Sakai, Crédit Suisse. I have a question about Japan business. You implemented early voluntary retirement Program and restructured the sales team. At the same time, Mr. Tada, the previous CEO; and the new CEO, Mr. Nomura said that Japan business need revamping. Are you seeing any changes? Of course, during the first quarter, the national drug prices were revised, but could you share with us some success as a result of org change?

We established Japan business unit in April 2018 as a virtual team. It's only been 3 months. We reduced the number of sales reps while maintaining top line. Maybe it's not because of the Japan business unit organization but the sales team has definitely improved its capabilities.

What is a virtual organization?

Well, sales and marketing division and pharmacovigilance and QA division still exists. The company heavily invested in North America business and not as much in Japan. To increase more focus on Japan business, we created a team to build strategy and improve cross-functional efforts, including and involving sales and marketing, corporate regulatory compliance and quality assurance division and drug development division. Just to add to that explanation. Sumitomo Dainippon has headquarter divisions such as sales and marketing, drug development division, production, manufacturing, et cetera. Each of these headquarter functions assigned a leader to work together in areas relative to Japan business. Specifically, it's a cross-functional leadership who will be responsible for investment decisions for Japan.

Understood. One more question about dasotraline. You released the results for BED study, and ADHD study results are already available. Has the scheduling been decided? Is the discussion still ongoing?

It's not been decided. The scheduling of the drug is not decided yet. It will be reviewed and decided after NDA is approved.

As far as you're concerned, do you think dasotraline is a stimulant?

No. We think it has a profile that is different from a stimulant, but we don't know how FDA will evaluate scheduling.

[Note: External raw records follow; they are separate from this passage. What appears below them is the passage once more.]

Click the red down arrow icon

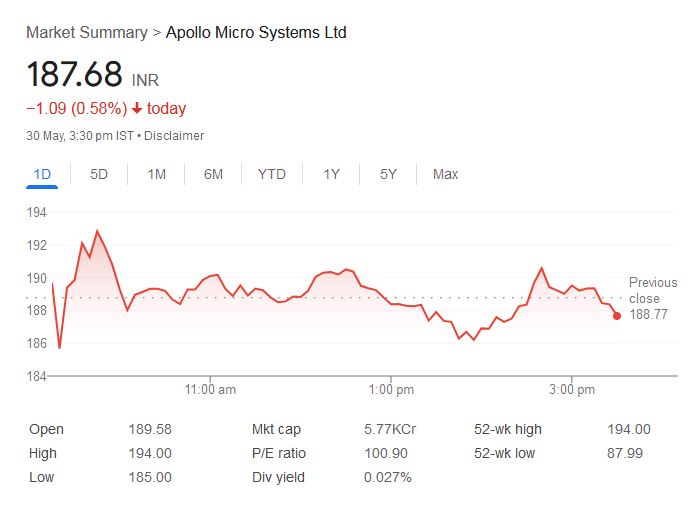[137, 109]
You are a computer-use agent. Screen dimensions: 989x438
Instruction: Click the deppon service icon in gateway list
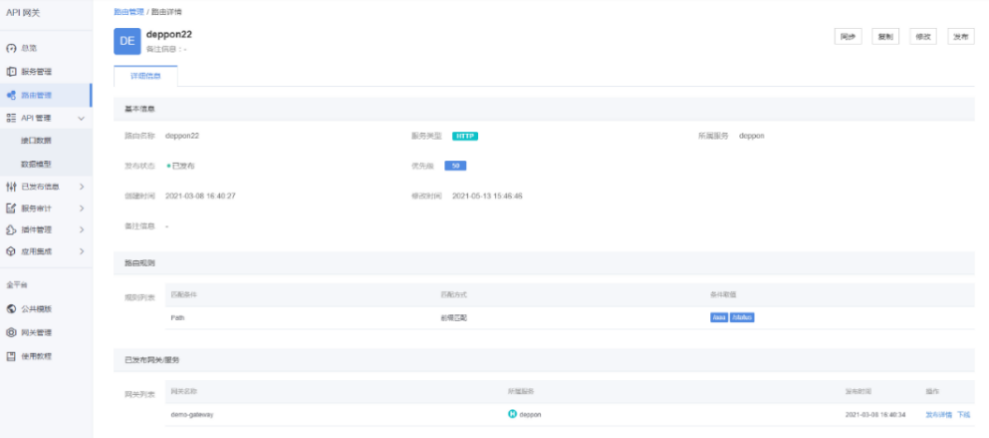[x=512, y=414]
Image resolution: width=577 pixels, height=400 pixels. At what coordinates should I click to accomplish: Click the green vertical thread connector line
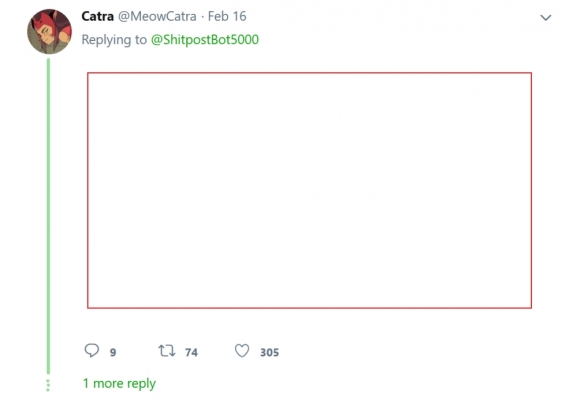point(48,216)
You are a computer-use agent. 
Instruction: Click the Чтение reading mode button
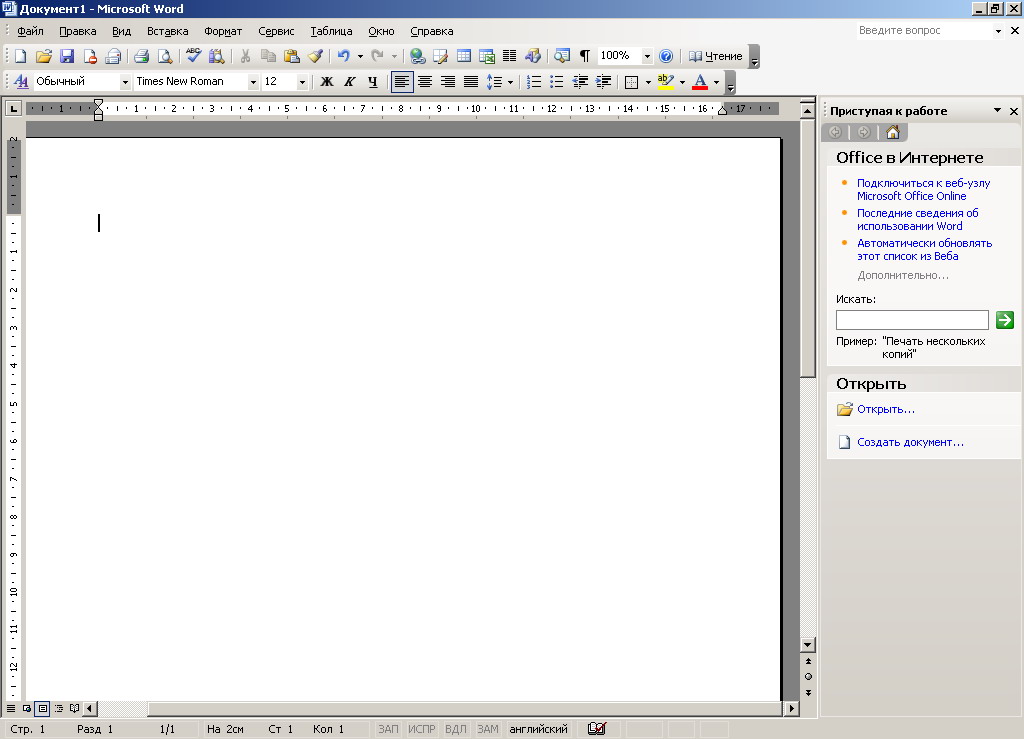pyautogui.click(x=716, y=57)
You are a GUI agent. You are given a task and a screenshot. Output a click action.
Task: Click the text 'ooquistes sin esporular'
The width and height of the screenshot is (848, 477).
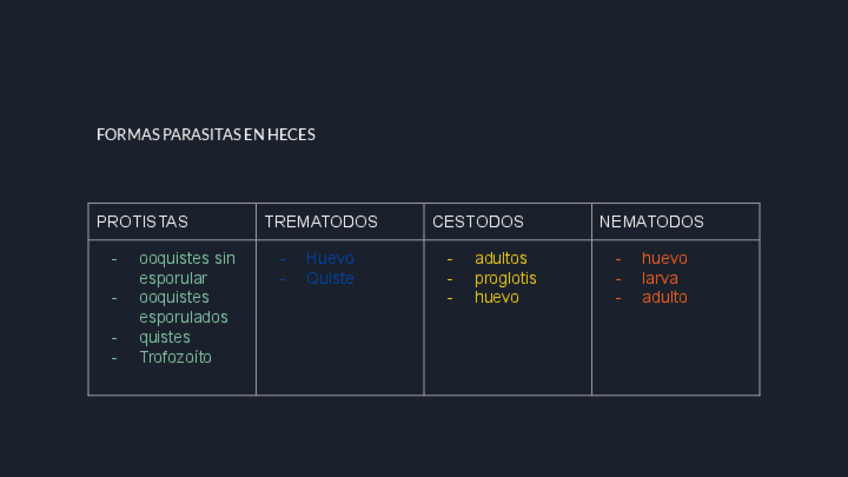coord(187,268)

Muraoka, Morgan Stanley. I forgot to ask you this. I have a question about sales rep headcount. Looking at the table in the supplemental financial data, the number of reps increased by 20 from March last year. Is this because of just job assignment of new hires? Is this a meaningful change?

The number of reps decreased from 1,300 in December 2016 to 1,130, which was a significant drop. As you pointed out, 20 people increased for no special reasons. We increased contracted reps slightly.

Are they contract reps?

Yes.

Mizuno, Tokio Marine Asset Management. I have a question on the last slide regarding napabucasin pancreatic study. Earlier, someone was already asking question on this slide. Could you explain how to read the data, particularly the difference in OS between all patients and subjects who met criteria in CanStem 111P Phase III study?

As far as I can see, the biggest difference is seen in OS.

Do you think OS improved because of the mechanism of napabucasin despite the fact that PFS is the same between all patients and eligible patients? Or is it because of the criteria?

One cannot compare whether the OS has improved or not between all patients and patients eligible for the Phase III study. These patients met the criteria, they enroll the CanStem 111P study. The outcome of the Phase III is not predicted from this population. One cannot argue how efficacy of napabucasin was different between all patients on the left and the patients eligible for Phase III on the right.

I see. The OS for all treated patient is 9.6 months. That is not the same as historical 10 months that you mentioned earlier?

As I said before, there are different kinds of historical data and one cannot compare them. For example, in 2013, a relatively large Phase III study was conducted where gemcitabine and nab-paclitaxel were dosed. The median OS was 8.5 months. Compared to that study, the result this time is much better.